Target position records:
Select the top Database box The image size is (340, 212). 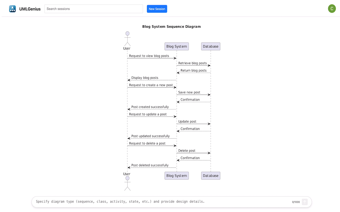211,46
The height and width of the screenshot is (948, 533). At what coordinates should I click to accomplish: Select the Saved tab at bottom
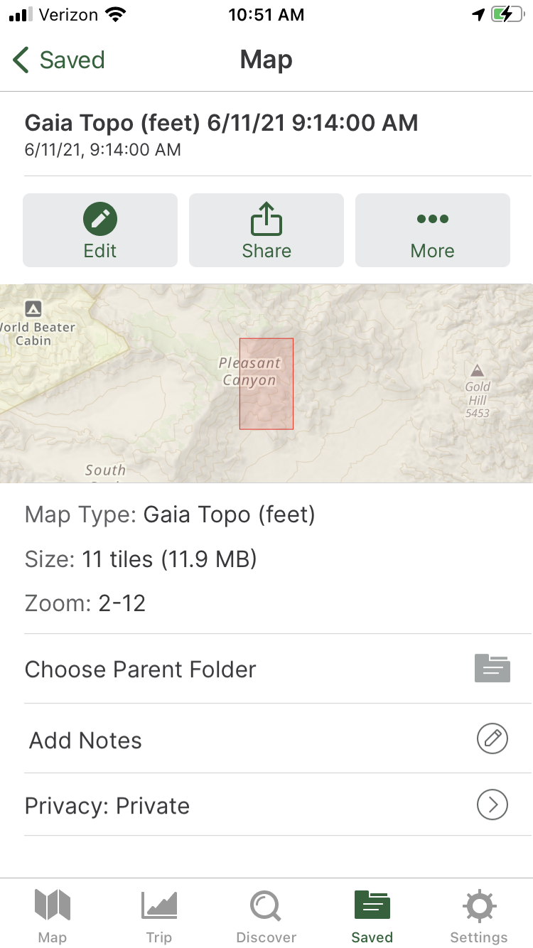coord(372,916)
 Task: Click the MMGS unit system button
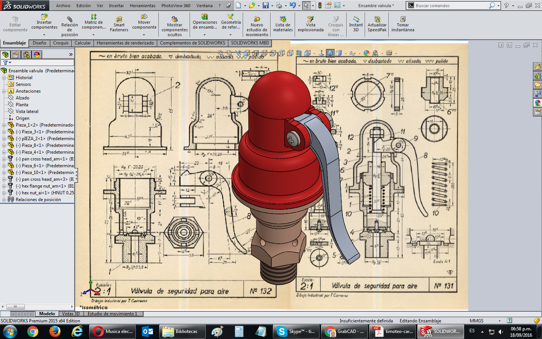[477, 321]
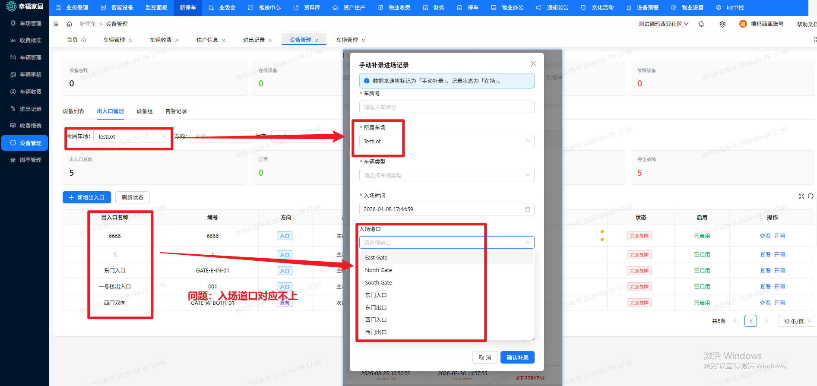Open the 10 条/页 page size selector
Screen dimensions: 817x386
coord(797,321)
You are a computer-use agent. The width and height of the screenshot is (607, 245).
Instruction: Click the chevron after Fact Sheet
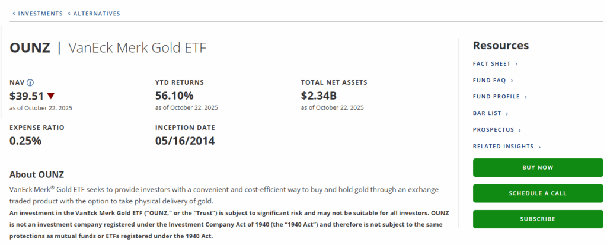coord(516,64)
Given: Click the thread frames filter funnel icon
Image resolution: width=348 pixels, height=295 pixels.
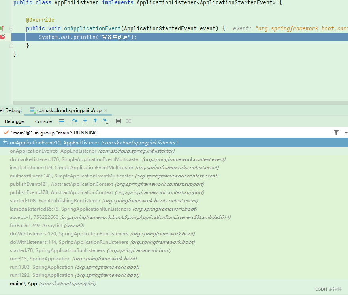Looking at the screenshot, I should pyautogui.click(x=336, y=133).
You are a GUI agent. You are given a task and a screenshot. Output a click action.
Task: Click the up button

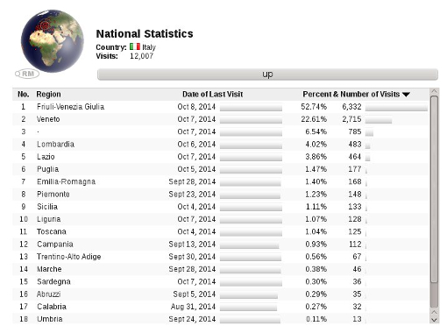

- **INSTRUCTIONS FOR THE TASK**:
Duplicate the lines of the records from the line containing "The height and" through the end of the records, inclusive. Leave the pictures out of your answer.

- **EXERCISE RESULT**:
The height and width of the screenshot is (948, 533). At what coordinates should I click to accomplish: Select the Saved tab at bottom
coord(372,916)
 Task: Click the MMGS unit system button
[477, 321]
Open the 10 条/页 page size selector
Screen dimensions: 817x386
coord(797,321)
You are a computer-use agent. The width and height of the screenshot is (607, 245).
Instruction: Click the chevron after Fact Sheet
coord(516,64)
Given: Click the thread frames filter funnel icon
Image resolution: width=348 pixels, height=295 pixels.
Looking at the screenshot, I should pyautogui.click(x=336, y=133).
You are a GUI agent. You are given a task and a screenshot. Output a click action.
Task: Click the up button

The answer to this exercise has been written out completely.